→ **Entries provided**:
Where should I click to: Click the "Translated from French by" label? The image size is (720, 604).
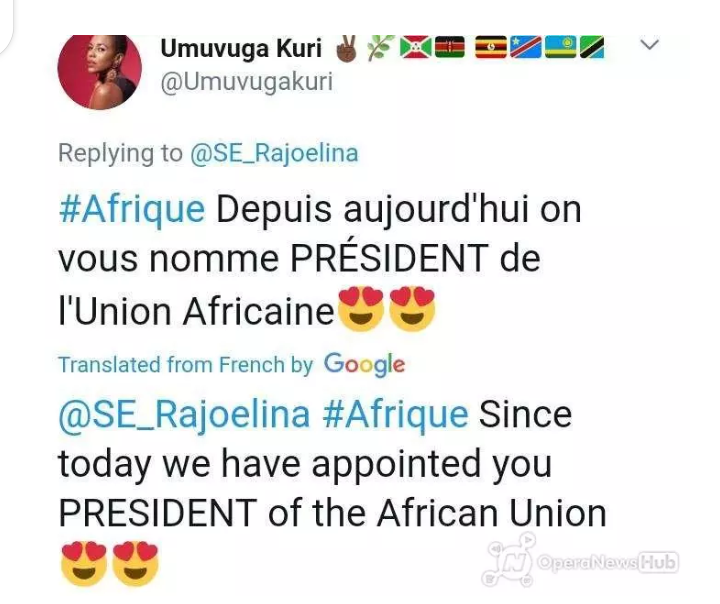(x=185, y=365)
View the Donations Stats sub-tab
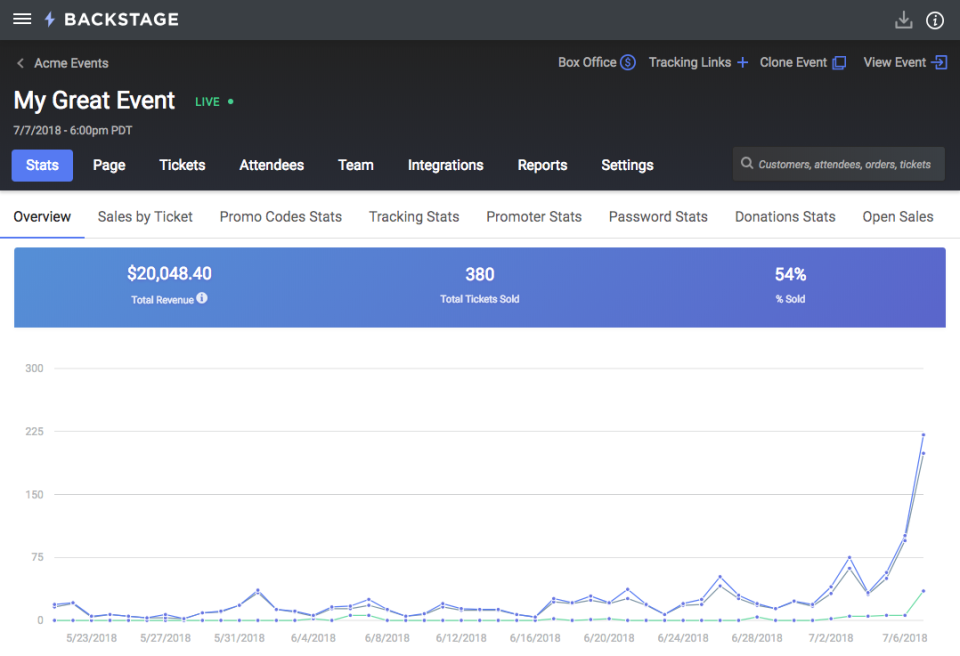The image size is (960, 656). 785,216

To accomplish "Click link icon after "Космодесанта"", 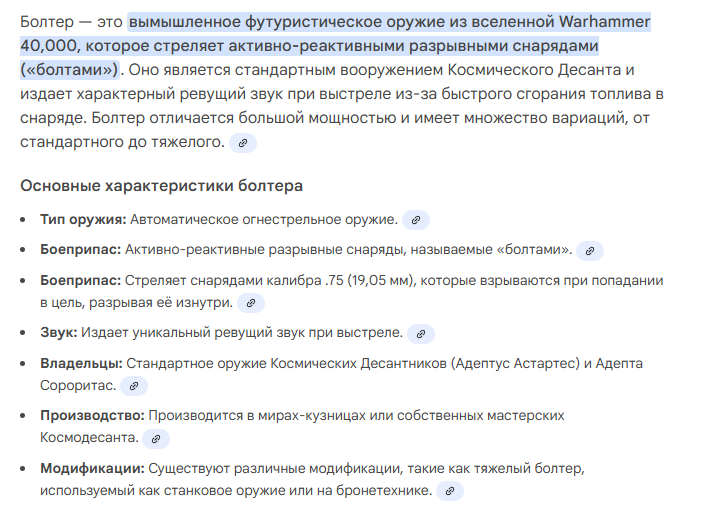I will click(x=156, y=438).
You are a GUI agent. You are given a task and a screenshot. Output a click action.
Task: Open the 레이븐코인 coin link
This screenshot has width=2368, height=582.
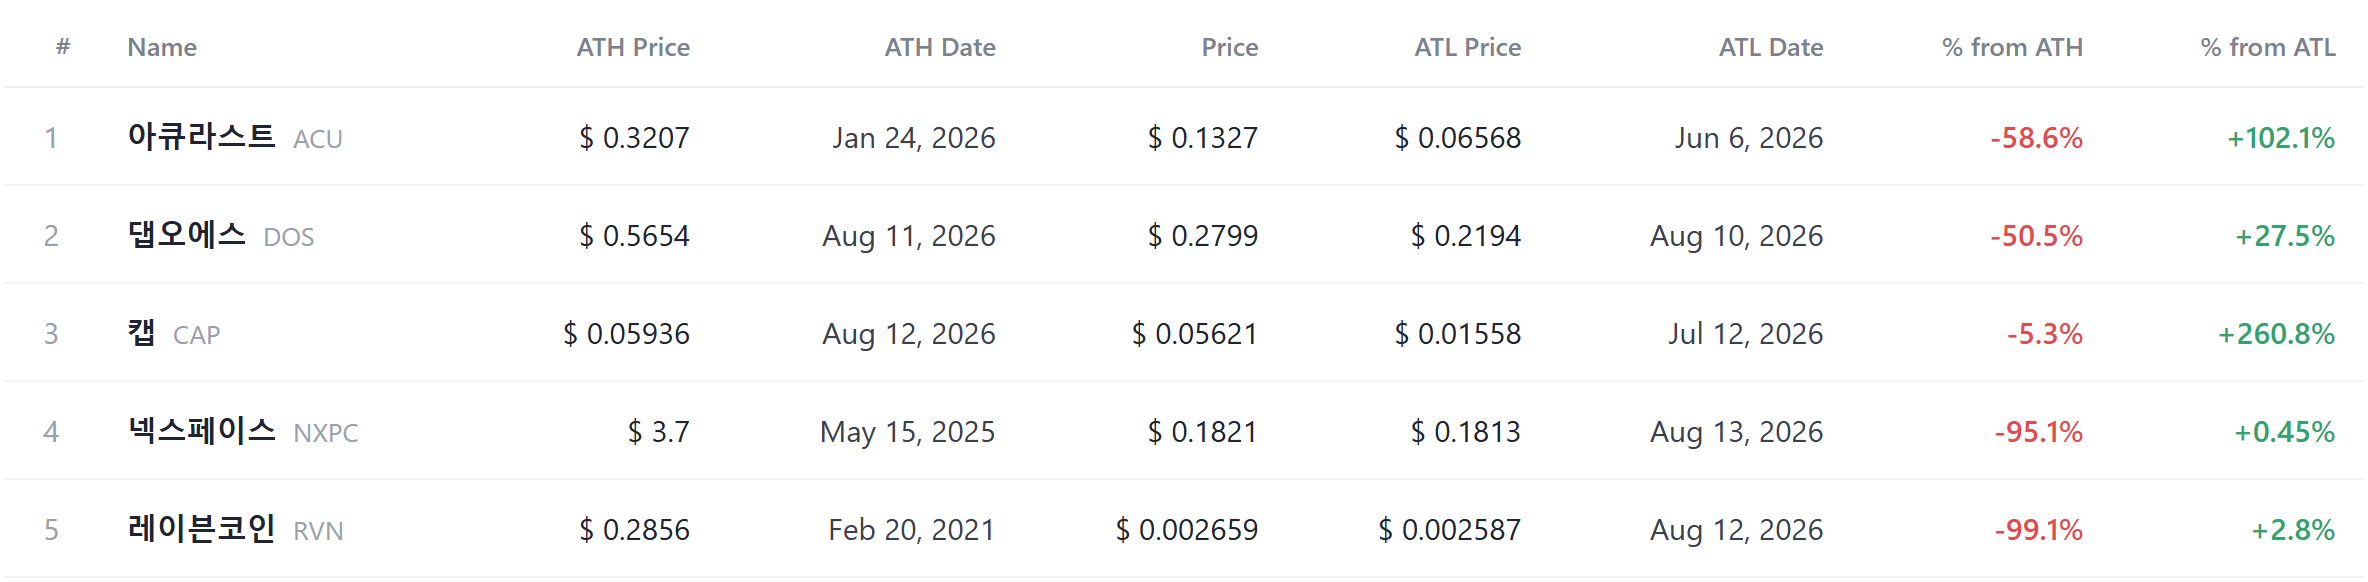point(201,528)
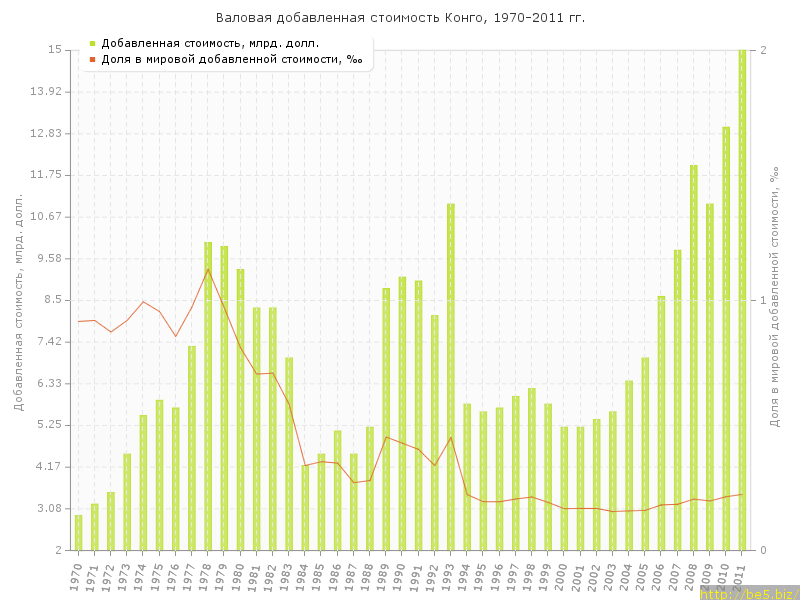Click the x-axis year label 1989
This screenshot has width=800, height=600.
click(384, 577)

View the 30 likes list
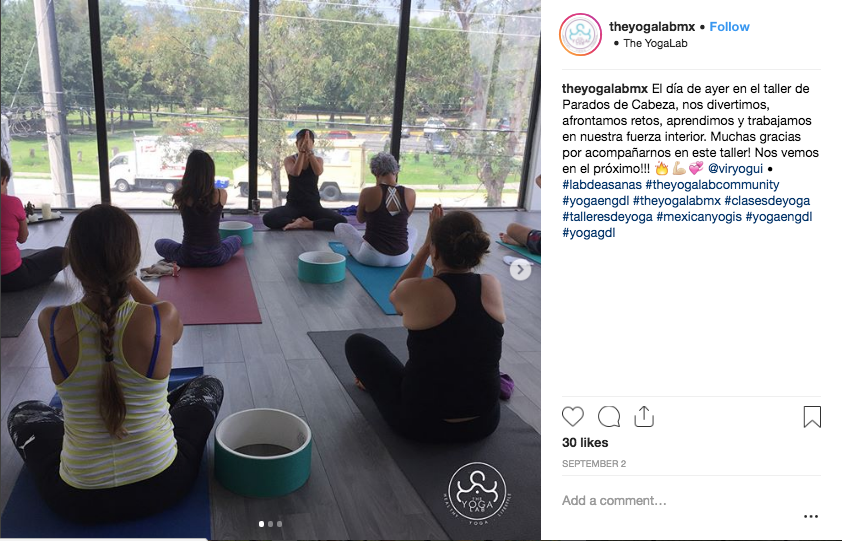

→ **Exercise**: Write out exactly the lines from the one containing "This screenshot has width=2368, height=582." through the last line of the records above, both ends included, and leave out any pictures.

→ **Answer box**:
This screenshot has width=2368, height=582.
point(201,528)
Click the x-axis year label 1989
This screenshot has width=800, height=600.
click(384, 577)

View the 30 likes list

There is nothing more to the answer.